Proposal

Oct 31, 2017 22:55 · 516 words · 3 minutes read Computer Vision

This is the proposal for Presence, an art piece that is activated the longer and the more people gaze directly at it. It would encourage being present and engaged, and connect the fellow participants with each other over moments of mindfulness. This will be my final project for Intro to Physical Computing and Design for Digital Fabrication.

I will use small cameras and computer vision to detect the quantify of people present and how many of them are gazing at a specific point, and reveal parts of the piece using motors and other physical controls.

For me this addresses a personal issue I’ve had since I was a kid - my mother has told me that when we went to theme parks, I already wanted to get on the next ride before the current one was finished. This urge to jump from one thing to the other has stayed with me since then, and hasn’t been helped the least bit by push notifications and rapid-fire content consumption. I also notice quite often at museums my mind is elsewhere, and I look at everything for a few seconds before moving on.

It would be interesting to challenge the user to remain in front of a piece and be present with it.

Eye Tracking

Much of the implementation will be based on incredible research from 2016 called Eye Tracking for Everyone by Kyle Krafk, A. Khosla, et. al at MIT and Univerity of Georgia, where they were able to train a convolutional neural network to detect where a user is gazing on an IPhone or tablet using just the stock camera with 1.71 cm accuracy. They were able to compress the network to run in real-time (10-15fps) on a mobile device.

They built an impressive and massive database to train and test this network - 1,450 people and almost 2.5M frames by using Mechanical Turk to source participants and an app that recorded where a user was looking when a red dot was moved on the screen.

Some of the images they used to train the network

Some of the images they used to train the network

The convolution neural network architecture.  See the research paper for details.

The convolution neural network architecture. See the research paper for details.

They’ve provided the pre-trained models - I will attempt to run these models in real time to determine if a user is looking at a specific point.

This model takes as inputs: a picture of the face, a picture of each eye, and the position of the face within the picture.
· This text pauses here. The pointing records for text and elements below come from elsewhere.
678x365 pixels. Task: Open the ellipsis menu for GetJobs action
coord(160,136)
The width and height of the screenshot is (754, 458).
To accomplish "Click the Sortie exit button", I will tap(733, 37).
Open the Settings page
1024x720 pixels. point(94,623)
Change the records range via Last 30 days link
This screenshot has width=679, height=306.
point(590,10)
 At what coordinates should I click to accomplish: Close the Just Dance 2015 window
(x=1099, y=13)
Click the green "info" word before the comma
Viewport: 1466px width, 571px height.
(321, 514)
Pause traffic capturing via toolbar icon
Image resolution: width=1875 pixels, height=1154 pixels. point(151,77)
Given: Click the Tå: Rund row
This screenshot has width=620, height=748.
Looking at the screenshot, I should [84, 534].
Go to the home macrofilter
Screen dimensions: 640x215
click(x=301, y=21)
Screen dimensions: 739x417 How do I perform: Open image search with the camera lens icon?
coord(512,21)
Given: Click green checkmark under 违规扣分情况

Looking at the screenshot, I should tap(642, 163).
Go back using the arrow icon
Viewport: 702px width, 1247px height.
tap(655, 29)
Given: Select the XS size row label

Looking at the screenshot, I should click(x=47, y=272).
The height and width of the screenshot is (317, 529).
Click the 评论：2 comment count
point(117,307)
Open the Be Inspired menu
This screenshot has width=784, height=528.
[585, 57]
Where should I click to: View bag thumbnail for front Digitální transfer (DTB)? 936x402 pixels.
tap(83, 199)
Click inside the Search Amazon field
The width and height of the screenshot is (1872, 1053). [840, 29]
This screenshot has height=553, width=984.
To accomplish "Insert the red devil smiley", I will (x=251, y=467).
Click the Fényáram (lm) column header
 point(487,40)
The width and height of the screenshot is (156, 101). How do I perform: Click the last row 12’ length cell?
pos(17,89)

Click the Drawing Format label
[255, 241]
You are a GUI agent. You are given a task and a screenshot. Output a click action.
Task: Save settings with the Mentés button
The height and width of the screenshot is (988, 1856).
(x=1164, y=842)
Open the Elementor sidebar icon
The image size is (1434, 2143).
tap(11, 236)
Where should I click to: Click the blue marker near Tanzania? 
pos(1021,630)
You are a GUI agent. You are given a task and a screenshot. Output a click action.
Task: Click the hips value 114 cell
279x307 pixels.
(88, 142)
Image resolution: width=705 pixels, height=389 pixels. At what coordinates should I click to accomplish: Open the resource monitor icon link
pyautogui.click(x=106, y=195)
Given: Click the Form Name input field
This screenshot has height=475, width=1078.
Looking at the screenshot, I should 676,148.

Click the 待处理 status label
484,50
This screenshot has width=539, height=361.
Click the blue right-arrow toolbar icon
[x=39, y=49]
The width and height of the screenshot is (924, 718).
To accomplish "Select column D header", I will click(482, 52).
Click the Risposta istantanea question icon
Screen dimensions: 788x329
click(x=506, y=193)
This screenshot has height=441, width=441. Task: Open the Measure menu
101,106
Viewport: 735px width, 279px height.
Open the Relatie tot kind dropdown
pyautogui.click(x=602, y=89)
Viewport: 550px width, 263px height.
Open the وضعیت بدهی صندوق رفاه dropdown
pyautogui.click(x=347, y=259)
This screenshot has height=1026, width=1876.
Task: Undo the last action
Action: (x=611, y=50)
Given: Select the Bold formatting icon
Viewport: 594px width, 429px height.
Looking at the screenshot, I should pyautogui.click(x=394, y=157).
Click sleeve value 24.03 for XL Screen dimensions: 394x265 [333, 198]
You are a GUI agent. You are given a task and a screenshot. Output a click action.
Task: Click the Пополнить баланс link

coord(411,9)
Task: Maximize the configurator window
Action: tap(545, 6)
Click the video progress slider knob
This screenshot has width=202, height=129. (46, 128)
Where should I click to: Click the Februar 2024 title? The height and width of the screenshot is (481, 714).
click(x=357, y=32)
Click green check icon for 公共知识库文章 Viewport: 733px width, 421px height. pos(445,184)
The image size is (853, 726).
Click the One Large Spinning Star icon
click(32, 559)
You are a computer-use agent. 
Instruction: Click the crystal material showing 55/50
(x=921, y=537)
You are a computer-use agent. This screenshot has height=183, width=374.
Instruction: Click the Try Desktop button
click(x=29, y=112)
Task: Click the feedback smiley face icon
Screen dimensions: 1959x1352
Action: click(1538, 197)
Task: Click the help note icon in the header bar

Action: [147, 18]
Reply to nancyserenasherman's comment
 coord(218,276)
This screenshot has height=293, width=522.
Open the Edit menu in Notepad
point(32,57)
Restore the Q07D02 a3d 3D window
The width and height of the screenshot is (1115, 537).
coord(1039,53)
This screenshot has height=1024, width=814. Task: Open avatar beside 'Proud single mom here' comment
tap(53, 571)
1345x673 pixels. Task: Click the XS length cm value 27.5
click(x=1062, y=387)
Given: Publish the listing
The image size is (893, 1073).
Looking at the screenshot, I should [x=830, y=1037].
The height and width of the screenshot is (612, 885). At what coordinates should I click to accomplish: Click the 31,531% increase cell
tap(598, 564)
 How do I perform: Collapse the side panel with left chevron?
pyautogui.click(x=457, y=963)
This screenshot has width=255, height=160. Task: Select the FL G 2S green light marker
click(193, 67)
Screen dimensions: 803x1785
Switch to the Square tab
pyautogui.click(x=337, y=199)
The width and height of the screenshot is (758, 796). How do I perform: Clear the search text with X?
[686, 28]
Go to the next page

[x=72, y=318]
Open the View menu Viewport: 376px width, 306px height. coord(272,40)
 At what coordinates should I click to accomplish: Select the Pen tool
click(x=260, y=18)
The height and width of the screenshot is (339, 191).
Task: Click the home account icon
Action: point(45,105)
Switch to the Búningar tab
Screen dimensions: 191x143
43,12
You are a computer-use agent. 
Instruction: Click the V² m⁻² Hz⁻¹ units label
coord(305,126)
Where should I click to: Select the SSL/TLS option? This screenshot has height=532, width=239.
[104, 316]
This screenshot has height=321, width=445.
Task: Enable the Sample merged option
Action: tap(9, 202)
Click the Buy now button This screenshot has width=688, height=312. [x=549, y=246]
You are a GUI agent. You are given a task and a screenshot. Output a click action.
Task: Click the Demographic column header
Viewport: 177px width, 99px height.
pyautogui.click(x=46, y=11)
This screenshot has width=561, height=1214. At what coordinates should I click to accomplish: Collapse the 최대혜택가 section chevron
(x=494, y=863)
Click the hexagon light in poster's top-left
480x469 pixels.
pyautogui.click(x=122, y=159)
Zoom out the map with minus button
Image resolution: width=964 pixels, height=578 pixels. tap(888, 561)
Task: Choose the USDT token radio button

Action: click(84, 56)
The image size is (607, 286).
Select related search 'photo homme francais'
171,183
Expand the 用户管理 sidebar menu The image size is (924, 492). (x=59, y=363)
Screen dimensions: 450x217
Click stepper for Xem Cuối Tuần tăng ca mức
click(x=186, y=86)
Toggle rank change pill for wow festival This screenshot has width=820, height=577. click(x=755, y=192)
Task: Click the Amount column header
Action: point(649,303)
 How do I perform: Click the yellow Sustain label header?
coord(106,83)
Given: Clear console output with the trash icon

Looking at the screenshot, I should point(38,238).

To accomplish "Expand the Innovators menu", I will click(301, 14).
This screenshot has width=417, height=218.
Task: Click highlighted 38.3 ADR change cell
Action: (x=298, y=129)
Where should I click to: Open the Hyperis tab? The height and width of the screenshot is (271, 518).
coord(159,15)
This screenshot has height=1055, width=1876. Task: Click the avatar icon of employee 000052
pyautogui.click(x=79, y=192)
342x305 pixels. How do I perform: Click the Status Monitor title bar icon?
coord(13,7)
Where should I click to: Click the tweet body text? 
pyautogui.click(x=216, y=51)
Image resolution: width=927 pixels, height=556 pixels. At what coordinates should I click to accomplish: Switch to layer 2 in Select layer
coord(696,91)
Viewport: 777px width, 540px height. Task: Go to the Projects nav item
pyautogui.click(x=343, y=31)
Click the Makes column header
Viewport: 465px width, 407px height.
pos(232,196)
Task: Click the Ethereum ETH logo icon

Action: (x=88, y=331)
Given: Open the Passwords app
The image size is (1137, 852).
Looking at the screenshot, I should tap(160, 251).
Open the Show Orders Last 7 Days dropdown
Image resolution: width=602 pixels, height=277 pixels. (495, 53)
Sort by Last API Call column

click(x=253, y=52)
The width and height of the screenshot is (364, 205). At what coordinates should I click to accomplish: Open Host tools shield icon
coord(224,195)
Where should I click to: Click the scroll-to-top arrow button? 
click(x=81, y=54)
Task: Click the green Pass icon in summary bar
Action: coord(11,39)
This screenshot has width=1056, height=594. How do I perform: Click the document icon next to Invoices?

The network learns to triangulate this data and determine where the eyes are gazing.

As the first step of our implementation, Ie need to extract the face and eye positions. The paper says they did it using Apple’s Core Image face detection.

I don’t want to necessarily be bound to apple to build this, but could resort to using a mac mini if we see other methods are not working well. For now, I prototyped extracting face and eye positions using processing and opencv. It works decently well - there are some bugs in how I place the eye boxes.